- _Instructions for the task_: Include only the line with "Hạt giống hoa (45, 215)" and the lines after it, each reproduced exactly as it stands in the entries below.
START Material shown
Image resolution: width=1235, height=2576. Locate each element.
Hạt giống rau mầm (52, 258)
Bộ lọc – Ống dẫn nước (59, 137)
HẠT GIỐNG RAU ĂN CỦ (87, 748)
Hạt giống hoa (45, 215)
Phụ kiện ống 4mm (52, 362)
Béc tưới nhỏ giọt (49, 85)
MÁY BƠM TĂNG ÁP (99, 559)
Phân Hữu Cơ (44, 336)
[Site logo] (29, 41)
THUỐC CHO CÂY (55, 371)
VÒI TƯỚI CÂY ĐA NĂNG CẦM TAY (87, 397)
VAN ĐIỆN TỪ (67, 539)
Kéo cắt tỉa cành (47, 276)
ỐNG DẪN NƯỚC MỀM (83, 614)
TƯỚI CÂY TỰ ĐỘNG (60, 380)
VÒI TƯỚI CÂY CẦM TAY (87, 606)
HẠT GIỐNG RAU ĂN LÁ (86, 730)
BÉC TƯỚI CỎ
END Material shown
- _Result of the task_:
Hạt giống hoa (45, 215)
Phụ kiện ống 4mm (52, 362)
Béc tưới nhỏ giọt (49, 85)
MÁY BƠM TĂNG ÁP (99, 559)
Phân Hữu Cơ (44, 336)
[Site logo] (29, 41)
THUỐC CHO CÂY (55, 371)
VÒI TƯỚI CÂY ĐA NĂNG CẦM TAY (87, 397)
VAN ĐIỆN TỪ (67, 539)
Kéo cắt tỉa cành (47, 276)
ỐNG DẪN NƯỚC MỀM (83, 614)
TƯỚI CÂY TỰ ĐỘNG (60, 380)
VÒI TƯỚI CÂY CẦM TAY (87, 606)
HẠT GIỐNG RAU ĂN LÁ (86, 730)
BÉC TƯỚI CỎ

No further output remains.